DATA TO PROCESS:

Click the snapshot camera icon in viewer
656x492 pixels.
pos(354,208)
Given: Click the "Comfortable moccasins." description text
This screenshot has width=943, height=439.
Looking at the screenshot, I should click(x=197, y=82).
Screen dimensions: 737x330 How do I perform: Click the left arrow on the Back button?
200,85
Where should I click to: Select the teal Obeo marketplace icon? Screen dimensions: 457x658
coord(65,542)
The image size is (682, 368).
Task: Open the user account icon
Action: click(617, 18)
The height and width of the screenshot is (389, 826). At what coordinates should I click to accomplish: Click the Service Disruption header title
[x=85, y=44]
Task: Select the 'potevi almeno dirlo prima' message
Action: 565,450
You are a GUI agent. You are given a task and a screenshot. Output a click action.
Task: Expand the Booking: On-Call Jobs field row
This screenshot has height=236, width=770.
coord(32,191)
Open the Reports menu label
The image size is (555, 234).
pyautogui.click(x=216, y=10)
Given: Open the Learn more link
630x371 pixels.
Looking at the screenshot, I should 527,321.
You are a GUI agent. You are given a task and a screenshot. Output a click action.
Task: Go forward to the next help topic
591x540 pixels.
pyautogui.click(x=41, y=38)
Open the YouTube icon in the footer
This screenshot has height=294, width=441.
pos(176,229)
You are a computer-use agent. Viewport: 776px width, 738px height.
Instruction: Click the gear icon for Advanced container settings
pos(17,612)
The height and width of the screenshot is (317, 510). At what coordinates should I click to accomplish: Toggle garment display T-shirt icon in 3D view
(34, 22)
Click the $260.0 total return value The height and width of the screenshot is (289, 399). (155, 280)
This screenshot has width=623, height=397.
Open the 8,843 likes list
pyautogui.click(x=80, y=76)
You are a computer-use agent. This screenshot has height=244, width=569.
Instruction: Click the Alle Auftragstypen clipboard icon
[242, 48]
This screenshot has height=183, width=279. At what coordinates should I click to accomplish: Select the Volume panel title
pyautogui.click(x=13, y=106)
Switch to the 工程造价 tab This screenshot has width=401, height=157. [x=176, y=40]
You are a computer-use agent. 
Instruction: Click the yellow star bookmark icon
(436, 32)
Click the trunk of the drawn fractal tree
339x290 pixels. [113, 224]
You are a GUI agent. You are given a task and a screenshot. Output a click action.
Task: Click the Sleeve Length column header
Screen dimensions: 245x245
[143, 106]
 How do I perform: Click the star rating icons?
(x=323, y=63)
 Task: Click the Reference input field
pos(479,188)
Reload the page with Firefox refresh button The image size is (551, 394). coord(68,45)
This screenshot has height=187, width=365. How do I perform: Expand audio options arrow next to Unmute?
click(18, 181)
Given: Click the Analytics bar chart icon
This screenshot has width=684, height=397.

PROBLEM TO SOLVE: Precisely reproduce all the entries shown above.

RESPONSE:
Click the snapshot camera icon in viewer
656x492 pixels.
pos(354,208)
Given: Click the "Comfortable moccasins." description text
This screenshot has width=943, height=439.
Looking at the screenshot, I should click(x=197, y=82).
Screen dimensions: 737x330 How do I perform: Click the left arrow on the Back button?
200,85
Where should I click to: Select the teal Obeo marketplace icon? Screen dimensions: 457x658
coord(65,542)
The image size is (682, 368).
Task: Open the user account icon
Action: click(617, 18)
The height and width of the screenshot is (389, 826). At what coordinates should I click to accomplish: Click the Service Disruption header title
[x=85, y=44]
Task: Select the 'potevi almeno dirlo prima' message
Action: 565,450
You are a GUI agent. You are given a task and a screenshot. Output a click action.
Task: Expand the Booking: On-Call Jobs field row
This screenshot has height=236, width=770.
coord(32,191)
Open the Reports menu label
The image size is (555, 234).
pyautogui.click(x=216, y=10)
Given: Open the Learn more link
630x371 pixels.
Looking at the screenshot, I should 527,321.
You are a GUI agent. You are given a task and a screenshot. Output a click action.
Task: Go forward to the next help topic
591x540 pixels.
pyautogui.click(x=41, y=38)
Open the YouTube icon in the footer
This screenshot has height=294, width=441.
pos(176,229)
You are a computer-use agent. Viewport: 776px width, 738px height.
Instruction: Click the gear icon for Advanced container settings
pos(17,612)
The height and width of the screenshot is (317, 510). At what coordinates should I click to accomplish: Toggle garment display T-shirt icon in 3D view
(34, 22)
Click the $260.0 total return value The height and width of the screenshot is (289, 399). (155, 280)
This screenshot has width=623, height=397.
Open the 8,843 likes list
pyautogui.click(x=80, y=76)
You are a computer-use agent. This screenshot has height=244, width=569.
Instruction: Click the Alle Auftragstypen clipboard icon
[242, 48]
This screenshot has height=183, width=279. At what coordinates should I click to accomplish: Select the Volume panel title
pyautogui.click(x=13, y=106)
Switch to the 工程造价 tab This screenshot has width=401, height=157. [x=176, y=40]
You are a computer-use agent. 
Instruction: Click the yellow star bookmark icon
(436, 32)
Click the trunk of the drawn fractal tree
339x290 pixels. [113, 224]
You are a GUI agent. You are given a task and a screenshot. Output a click action.
Task: Click the Sleeve Length column header
Screen dimensions: 245x245
[143, 106]
 How do I perform: Click the star rating icons?
(x=323, y=63)
 Task: Click the Reference input field
pos(479,188)
Reload the page with Firefox refresh button The image size is (551, 394). coord(68,45)
This screenshot has height=187, width=365. How do I perform: Expand audio options arrow next to Unmute?
click(18, 181)
Given: Click the Analytics bar chart icon
This screenshot has width=684, height=397.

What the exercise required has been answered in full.